This is a sweet, heart warming story. At least, it warms my heart. The events of the last few days have shed light on a long held memory of mine, and raised new questions. It’s like finding a missing puzzle piece, and being thrilled, yet still not knowing the significance of the completed picture.
Working on an assignment in It’s Never Too Late to Begin Again, I answered a series of questions about myself, from ages 0 – 5 years old. This was my first Memoir Task in the book. One of the questions was: What was your favorite book?
Me at about age 3, with my best friend, Larry. What adventurers we were!
Oh! I vividly recall my favorite book as a young child. In fact, for some unknown reason, I still think often about the book. It pops into my mind, along with illustrations that I remember. The memory is always accompanied by feelings of happiness, security and love.
I knew the story was about children who find pennies on the ground and, delighted with their treasures, off they run, skip and jump to the candy store to make a purchase. I couldn’t remember the title of the book though. As I sat with the question, thinking about that book, it suddenly occurred to me to use Google and search for it.
I am so grateful for Google! I typed in “children’s book + finding a penny to buy candy + 1940 – 1960”. In a few moments I had located a Rand McNally children’s book, published in 1946, called A Penny for Candy. I found the book on several sites, such as Amazon, Etsy and Ebay, that allowed me to see some of the interior pages. My heart beat faster as I saw the familiar illustrations. Yes! Yes, this was the book. I had found it. The strong emotions that surfaced around my heart confirmed it.

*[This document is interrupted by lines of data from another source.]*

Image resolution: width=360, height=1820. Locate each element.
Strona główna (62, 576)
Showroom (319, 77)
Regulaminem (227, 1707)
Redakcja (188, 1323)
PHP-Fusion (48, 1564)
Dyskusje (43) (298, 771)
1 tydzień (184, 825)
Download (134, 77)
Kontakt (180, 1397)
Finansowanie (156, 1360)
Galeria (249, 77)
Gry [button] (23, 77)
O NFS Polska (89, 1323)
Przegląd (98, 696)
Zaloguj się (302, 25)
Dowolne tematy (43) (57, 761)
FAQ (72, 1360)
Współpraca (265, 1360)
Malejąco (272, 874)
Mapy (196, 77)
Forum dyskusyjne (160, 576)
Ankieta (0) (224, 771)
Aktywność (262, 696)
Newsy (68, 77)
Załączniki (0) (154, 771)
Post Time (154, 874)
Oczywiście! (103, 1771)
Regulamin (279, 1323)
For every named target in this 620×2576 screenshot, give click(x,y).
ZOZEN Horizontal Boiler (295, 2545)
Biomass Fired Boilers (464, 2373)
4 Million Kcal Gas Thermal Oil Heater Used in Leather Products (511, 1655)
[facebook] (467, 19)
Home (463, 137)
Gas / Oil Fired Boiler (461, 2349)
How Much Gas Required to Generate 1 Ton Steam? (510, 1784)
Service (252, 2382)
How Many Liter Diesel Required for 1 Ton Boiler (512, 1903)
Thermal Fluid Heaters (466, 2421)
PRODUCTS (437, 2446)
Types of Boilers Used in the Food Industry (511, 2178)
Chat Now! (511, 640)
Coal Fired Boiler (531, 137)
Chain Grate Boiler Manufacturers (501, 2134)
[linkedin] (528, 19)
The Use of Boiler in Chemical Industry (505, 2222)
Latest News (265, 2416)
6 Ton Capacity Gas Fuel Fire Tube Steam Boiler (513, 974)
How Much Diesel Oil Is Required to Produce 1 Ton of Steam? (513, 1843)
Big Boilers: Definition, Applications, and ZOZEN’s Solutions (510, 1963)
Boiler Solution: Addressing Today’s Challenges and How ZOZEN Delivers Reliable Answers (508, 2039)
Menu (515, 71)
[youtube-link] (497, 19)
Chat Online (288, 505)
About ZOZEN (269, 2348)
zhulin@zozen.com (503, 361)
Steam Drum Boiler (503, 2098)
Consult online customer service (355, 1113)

I did more than just look up the book. I purchased it. I bought two copies, from two sources, with different covers. I paid a pretty penny indeed, as this children’s book is considered vintage now! But I was thrilled to know that I would own this book again. Copy one arrived Monday. And copy two arrived today. I am so glad I bought both, because the one that was delivered today is a longer version of the story, with more illustrations. And that’s the book I remember.

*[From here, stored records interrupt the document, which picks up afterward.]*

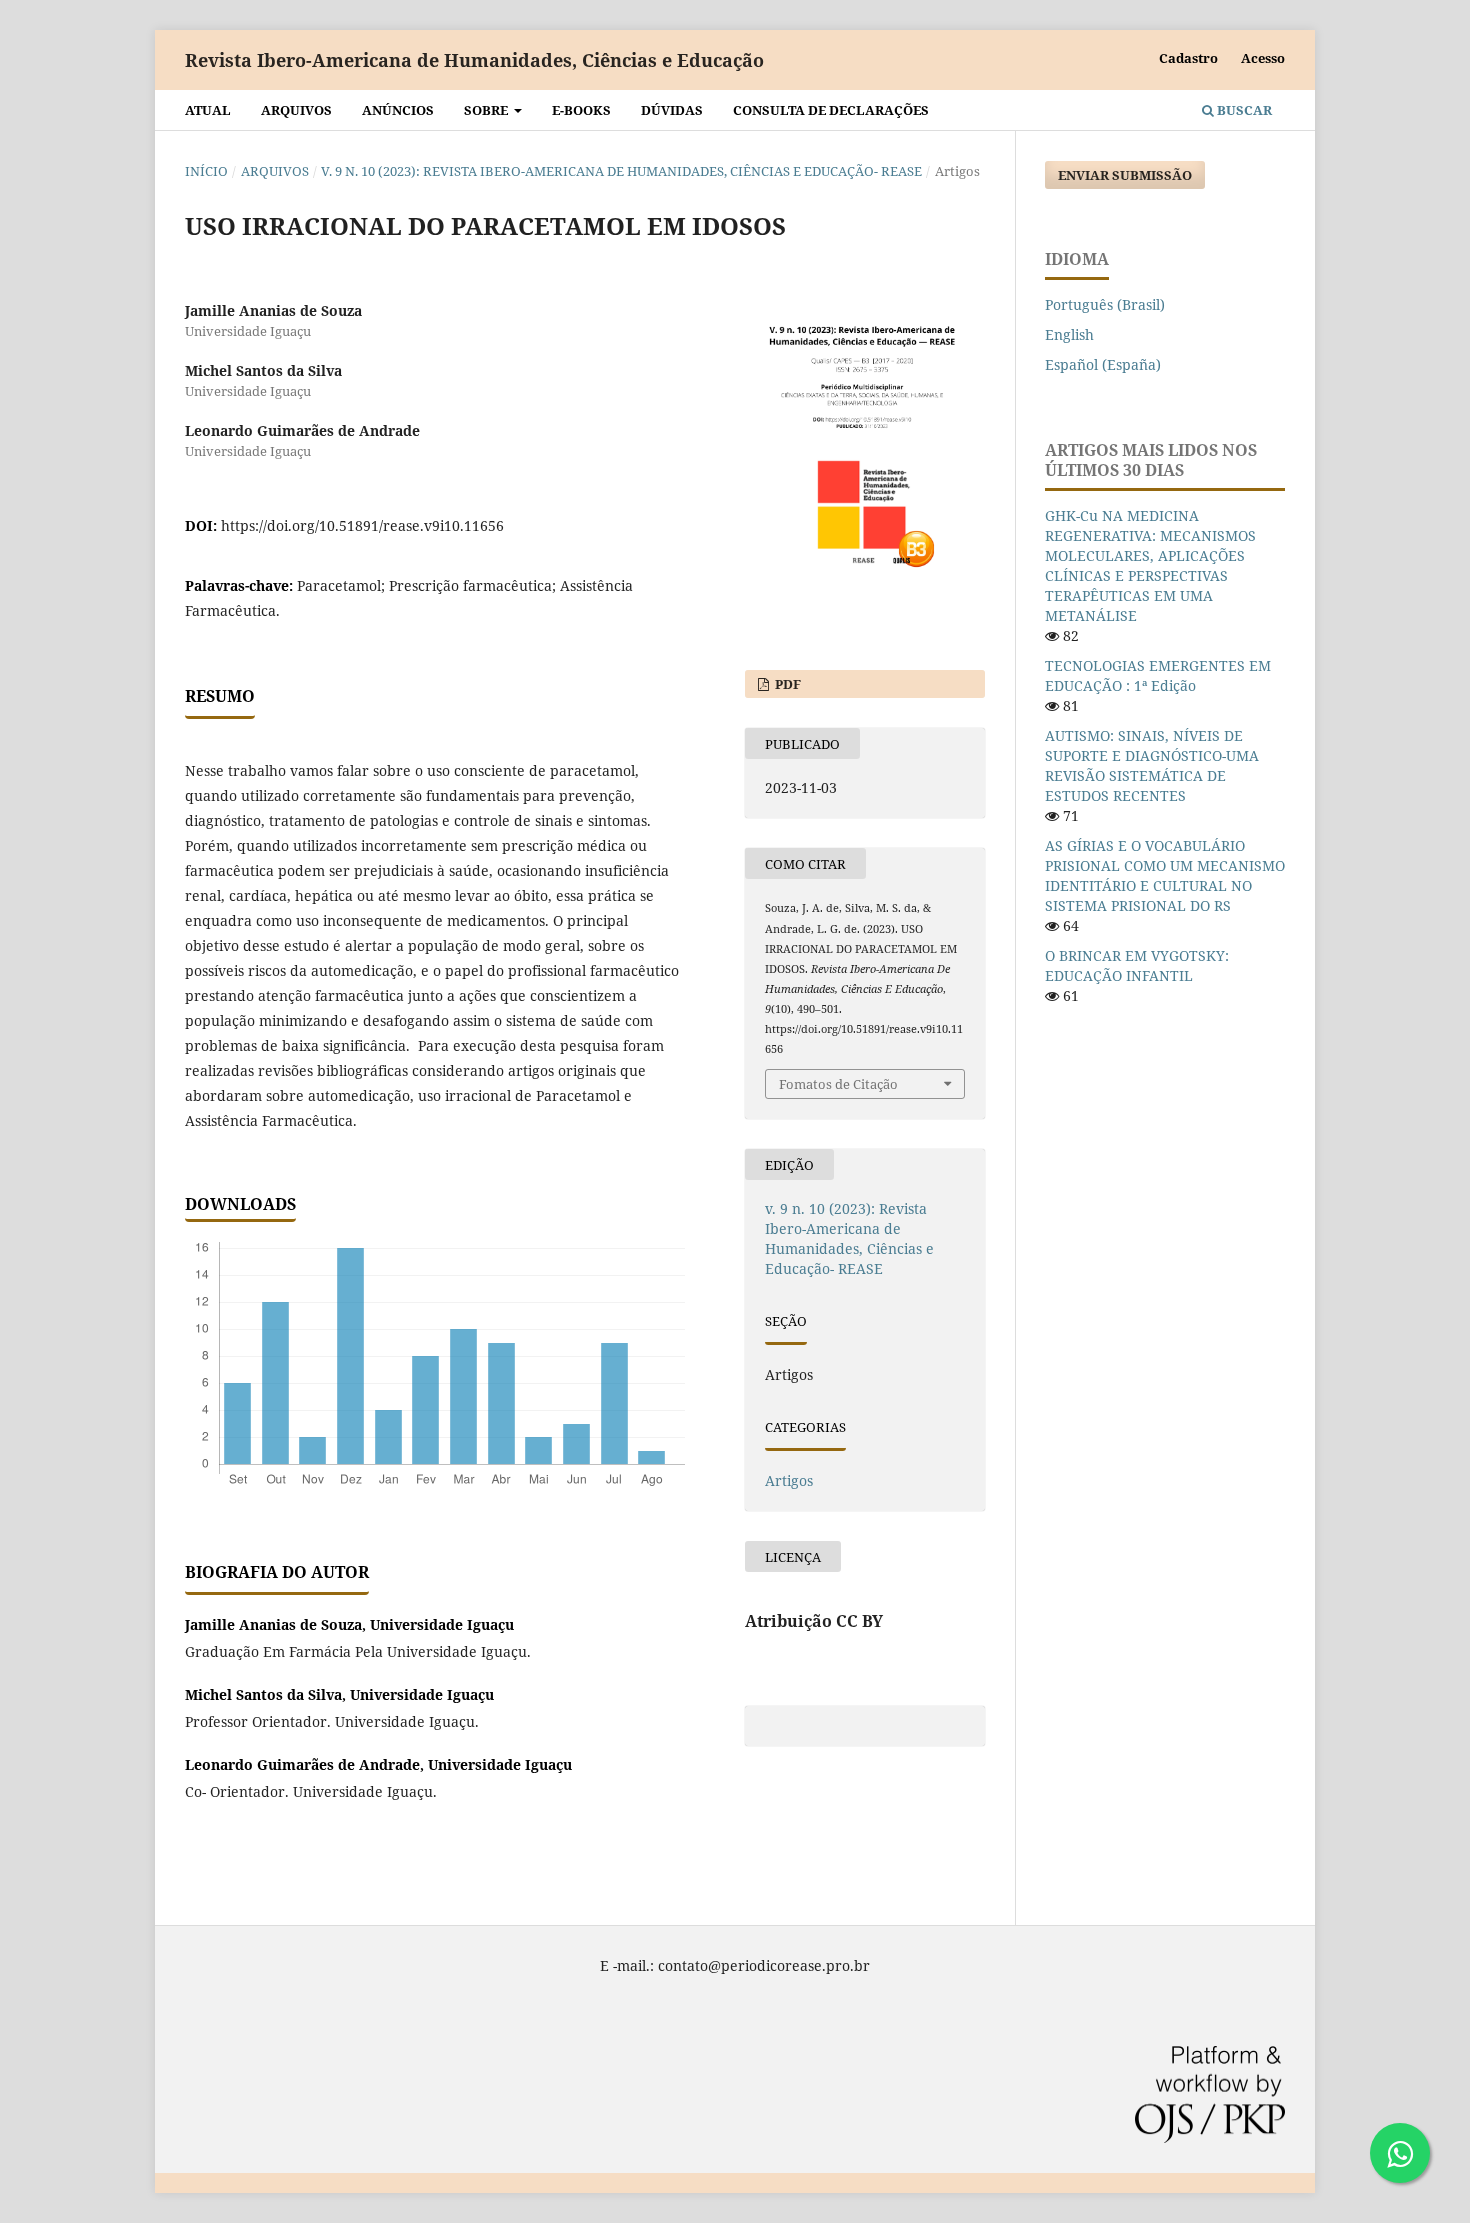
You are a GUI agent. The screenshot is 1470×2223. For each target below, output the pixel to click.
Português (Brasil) (1105, 304)
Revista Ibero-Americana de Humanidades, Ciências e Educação (474, 60)
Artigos (789, 1480)
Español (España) (1103, 364)
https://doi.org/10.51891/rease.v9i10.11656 (362, 525)
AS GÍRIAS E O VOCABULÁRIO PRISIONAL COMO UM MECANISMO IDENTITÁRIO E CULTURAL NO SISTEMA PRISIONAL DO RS (1165, 875)
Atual (208, 110)
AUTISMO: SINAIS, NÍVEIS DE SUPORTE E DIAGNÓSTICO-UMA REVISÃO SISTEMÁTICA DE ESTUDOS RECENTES (1152, 765)
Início (206, 171)
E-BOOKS (581, 110)
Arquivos (296, 110)
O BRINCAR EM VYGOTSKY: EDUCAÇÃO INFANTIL (1137, 965)
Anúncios (398, 110)
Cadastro (1188, 58)
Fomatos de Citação (838, 1084)
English (1069, 334)
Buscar (1243, 110)
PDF (786, 684)
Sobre (487, 110)
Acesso (1263, 58)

It is a sweet story about a boy named Jonathan Percival Pinkerton Jr. who finds a penny. On his way to the candy store to spend it, he encounters four of his friends, who agree to go with him to the candy store. On the way, in their excitement, they jump and run and climb and turn somersaults. And amazingly, Jonathan’s friends also each find a penny on the ground. Oh, the candy they will buy.
But when they arrive at the shop and select their treats, the children discover their pennies are missing. They all cry with disappointment. Jonathan’s father enters the store. After hearing the story, he laughs and explains that the same penny was found, and then lost out of their pockets, over and over as the children jumped and tumbled. He gives each of the kids a penny to spend, creating a happy ending for all.

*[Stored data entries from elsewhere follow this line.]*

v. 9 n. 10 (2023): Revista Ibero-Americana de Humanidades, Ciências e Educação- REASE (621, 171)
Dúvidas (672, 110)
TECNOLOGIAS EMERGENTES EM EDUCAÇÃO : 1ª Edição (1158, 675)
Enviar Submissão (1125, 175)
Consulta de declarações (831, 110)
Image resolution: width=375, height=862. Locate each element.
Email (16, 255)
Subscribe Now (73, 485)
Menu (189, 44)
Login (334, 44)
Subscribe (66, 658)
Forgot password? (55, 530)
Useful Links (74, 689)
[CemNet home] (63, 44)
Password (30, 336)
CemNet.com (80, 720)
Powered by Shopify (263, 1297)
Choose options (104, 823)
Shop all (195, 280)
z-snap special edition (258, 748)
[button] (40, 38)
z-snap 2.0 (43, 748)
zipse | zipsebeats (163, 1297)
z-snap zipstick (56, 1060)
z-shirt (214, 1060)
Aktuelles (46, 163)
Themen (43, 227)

I’ve read through this charming tale several times since my book arrived, and always that sense of joy and wonder fills me. Why? I am trying to understand why I have such a strong connection to this book. I visited my mom this afternoon and showed her the book. She remembered reading it to me as a small child. And she was surprised I’ve remembered it my entire life.
I’m surprised too. And curious. I’m open to receiving an answer. The illustrations of the penny in the grass and the children with their faces pressed to the glass in the candy store create the greatest surges of emotions…happy feelings. Was this my first experience with a clever story? For I adore cleverness. Or did I love that the dad was a hero? Because my fearfulness as a child drew me toward heroes. Was I delighted one could find money on the ground and be able to buy candy with it? Or was it simply that I felt safe in my mother’s warm embrace, listening to her read the story? She surely read many books to me. Why is this particular story so rooted in my memory and connected to such strong emotions?
I am puzzling it out. And one observation I have is this: I’ve never been good at finding money on the ground. So why haven’t I? With this story to inspire me, wouldn’t I have been more aware of the possibility that money might appear on the ground?
I am sorting it all out. The simple question about a favorite book from my childhood has led me on a delightful new adventure. I’m writing about it, asking the Divine questions, staying open to answers, and following my curiosity. I am wondering too what became of my buddy Larry. As I carry the questions, I am keeping A Penny for Candy close at hand. The book’s new home is on my bedside table.
And yesterday, in between the arrival of the books, I found a shiny new penny, on the floor, in an unexpected place. Well look at that, I thought as I picked it up. Tears came to my eyes as I held that penny. I don’t know exactly what’s going on, with my inner child and this book, but I know this. It’s all good. This journey is trying to show me something important. I’ll see where it leads. I think I’ll save every penny I find from now on, and create a penny jar to place near my book. And then I will find a treat to buy with my treasure.